利用ZooKeeper有两个特性(读可监控,临时节点),就可以实现一种集群机器存活性监控系统:
1. 客户端在节点 x 上注册一个Watcher,那么如果x的子节点变化了,会通知该客户端
2. 创建EPHEMERAL类型的节点,一旦客户端和服务器的会话结束或过期,那么该节点就会消失
利用这两个特性,可以分别实现对客服端的状态变化、上下线进行监控。
例如,监控系统在 /Monitor 节点上注册一个Watcher,以后每动态加机器,那么就往 /Monitor 下创建一个 EPHEMERAL类型的节点:/Monitor/{hostname}. 这样,监控系统就能够实时知道机器的增减情况,至于后续处理就是监控系统的业务了。
2. Master选举
在分布式环境中,有些业务逻辑只需要集群中的某一台机器进行执行,其他的机器可以共享这个结果,这样可以大大减少重复计算,提高性能,于是就需要进行master选举。
利用ZooKeeper的强一致性,能够保证在分布式高并发情况下节点创建的全局唯一性,即:同时有多个客户端请求创建 /currentMaster 节点,最终一定只有一个客户端请求能够创建成功。利用这个特性,就能很轻易的在分布式环境中进行集群选举了。

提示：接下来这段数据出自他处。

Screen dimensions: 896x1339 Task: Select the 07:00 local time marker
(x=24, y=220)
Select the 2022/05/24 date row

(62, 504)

此外,也可以利用Zookeeper的EPHEMERAL_SEQUENTIAL节点,实现动态选举:每个客户端都在/Master/下创建一个EPHEMERAL_SEQUENTIAL节点,由于ZooKeeper保证SEQUENTIAL的有序性,因此我们可以简单的把节点号最小的作为Master,就完成了选主。
3. 场景分析
假设我们要监控集群中的一群活动的业务进程,同时会在这群进程中选取一个进程作为监控的Master进程。每个进程使用IP地址加进程号标识,即{ip:pid}.当新的业务进程上线时,该进程会到/Monitor下创建一个临时有序(EPHEMERAL_SEQUENTIAL)的节点.并获取/Monitor下的子节点列表,如果发现自己创建的节点最小,则提升自己为Master进程,否则仍是业务进程。当进程退出时该节点会自动删除,其他进程则会尝试选主,保证当Master进程退出后,会提升一个新的Master进程。
举个例子,假设集群中一开始没有进程,
- 进程A1被创建,在/Monitor创建/Monitor/proc-1路径,由于/Monitor下只有一个路径,A1被提升为Master进程。
- 进程A2被创建,在/Monitor创建/Monitor/proc-2路径,选主不成功,作为Slave进程;同时A1监控/Monitor的子节点变化事件,会收到有新进程被创建 ,因此执行show_list。
- 进程A2被创建,在/Monitor创建/Monitor/proc-3路径,选主不成功,作为Slave进程;同时A1监控/Monitor的子节点变化事件,会收到有新进程被创建 ,因此执行show_list。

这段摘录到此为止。